Monday, June 24, 2013

Hanauer Economics

I don't agree with the right's feigned perspective that enriching "job creators" (i.e. the wealthy) is the route to a healthy economy.

And I don't agree with the right's actual goal of shielding the rich from paying taxes, regardless of societal cost.

And I don't agree with the left's perspective that government's the best vehicle for providing charity for the poor.

I'm with Nick Hanauer, a billionaire who's been pushing the notion that extreme income inequality is bad for everyone, not just the poor. He sees it not as a moral issue, but as an economic one. The middle and lower classes are the engine of any economy, so impoverishing them to massively enrich the upper classes will inevitably lead to catastrophe for the entire economy.

This perspective's neither liberal nor conservative. It's simply rational.

Here's Hanauer's wonderfully stated, highly persuasive TED talk from last year (a very worthwhile 6 minutes):

...and here's his latest, a proposal for a $15/hour minimum wage. Not out of a paternalistic leftie urge to boost working people's standard of living, but out of a wise economic desire to stoke economic fire by ensuring that the bottom of the pyramid has sufficient buying power to keep the economy rolling.
The fundamental law of capitalism is that if workers have no money, businesses have no customers. That’s why the extreme, and widening, wealth gap in our economy presents not just a moral challenge, but an economic one, too. In a capitalist system, rising inequality creates a death spiral of falling demand that ultimately takes everyone down.
Credit to Andrew Tobias for the link - and the excerpting.
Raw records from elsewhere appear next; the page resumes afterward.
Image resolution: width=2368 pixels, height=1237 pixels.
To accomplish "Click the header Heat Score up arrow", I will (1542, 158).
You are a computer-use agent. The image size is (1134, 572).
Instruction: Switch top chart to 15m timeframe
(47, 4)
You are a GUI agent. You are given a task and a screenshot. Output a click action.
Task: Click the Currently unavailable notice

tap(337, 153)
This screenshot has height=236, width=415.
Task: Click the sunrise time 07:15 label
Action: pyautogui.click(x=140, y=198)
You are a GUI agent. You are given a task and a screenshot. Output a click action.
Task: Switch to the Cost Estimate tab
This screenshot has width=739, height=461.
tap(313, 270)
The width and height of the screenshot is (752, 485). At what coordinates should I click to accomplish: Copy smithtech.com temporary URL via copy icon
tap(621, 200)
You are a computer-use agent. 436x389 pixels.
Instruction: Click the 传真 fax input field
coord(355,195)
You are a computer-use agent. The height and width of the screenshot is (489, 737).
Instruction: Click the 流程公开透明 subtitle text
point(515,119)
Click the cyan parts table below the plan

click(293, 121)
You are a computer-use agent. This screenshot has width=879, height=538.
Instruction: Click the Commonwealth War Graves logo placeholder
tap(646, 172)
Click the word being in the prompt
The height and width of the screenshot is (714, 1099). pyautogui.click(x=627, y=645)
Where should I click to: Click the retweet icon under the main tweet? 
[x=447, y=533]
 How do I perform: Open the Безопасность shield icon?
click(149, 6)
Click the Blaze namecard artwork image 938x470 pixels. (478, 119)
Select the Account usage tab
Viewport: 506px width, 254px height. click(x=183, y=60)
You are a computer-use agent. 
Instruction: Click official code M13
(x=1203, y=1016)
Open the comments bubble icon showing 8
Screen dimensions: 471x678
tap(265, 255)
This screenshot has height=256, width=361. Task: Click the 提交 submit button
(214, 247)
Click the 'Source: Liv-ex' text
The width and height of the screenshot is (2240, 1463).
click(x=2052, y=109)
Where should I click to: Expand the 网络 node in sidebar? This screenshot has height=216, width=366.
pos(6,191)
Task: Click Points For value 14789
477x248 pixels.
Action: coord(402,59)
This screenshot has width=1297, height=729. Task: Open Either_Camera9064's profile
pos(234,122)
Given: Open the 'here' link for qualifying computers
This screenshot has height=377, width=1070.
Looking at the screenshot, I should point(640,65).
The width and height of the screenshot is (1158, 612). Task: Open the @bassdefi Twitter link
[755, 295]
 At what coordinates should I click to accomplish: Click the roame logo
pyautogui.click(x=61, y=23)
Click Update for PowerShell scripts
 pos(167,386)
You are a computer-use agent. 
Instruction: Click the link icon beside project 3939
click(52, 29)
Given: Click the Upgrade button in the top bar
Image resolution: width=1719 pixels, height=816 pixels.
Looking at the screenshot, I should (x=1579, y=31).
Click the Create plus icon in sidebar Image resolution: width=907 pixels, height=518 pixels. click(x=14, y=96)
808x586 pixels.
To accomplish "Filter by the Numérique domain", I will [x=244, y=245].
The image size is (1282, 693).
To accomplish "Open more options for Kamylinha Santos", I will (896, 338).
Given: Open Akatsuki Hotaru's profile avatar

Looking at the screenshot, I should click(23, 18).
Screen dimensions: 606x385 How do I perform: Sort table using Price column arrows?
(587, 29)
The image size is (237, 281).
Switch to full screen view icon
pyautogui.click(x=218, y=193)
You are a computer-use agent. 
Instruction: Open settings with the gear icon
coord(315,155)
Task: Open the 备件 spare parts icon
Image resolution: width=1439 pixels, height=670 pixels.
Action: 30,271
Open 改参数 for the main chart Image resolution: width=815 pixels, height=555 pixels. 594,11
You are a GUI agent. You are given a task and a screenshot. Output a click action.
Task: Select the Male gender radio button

Some of the billionaires pushing the policies (e.g. tax cuts for "job creators") leading to extreme income inequality are simply short-sighted, but not all of them. There's been a push by the extreme right over the past half century toward internationalism, where companies draw demand (as well as cheap labor) from the developing world. It's a business-centered view of economics where demand's treated as a resource to be squeezed in an effort to draw all money to the top. This explains some of the blithe disregard for the health of the American economy.

The mindset stems from a predatory, long-term nonviable, and monstrously distorted view of free market capitalism, which is supposed to result in a happy, stable equilibrium; symbiosis between buyers and sellers rather than unbridled parasitism by the latter.

We've reached a level of distorted economic view where even that term, "symbiosis", would offend many conservatives. Up is down, down is up. The Christian Right is intolerant and unloving, and free market economists view consumers as disposable fodder for scorched-earth business domination.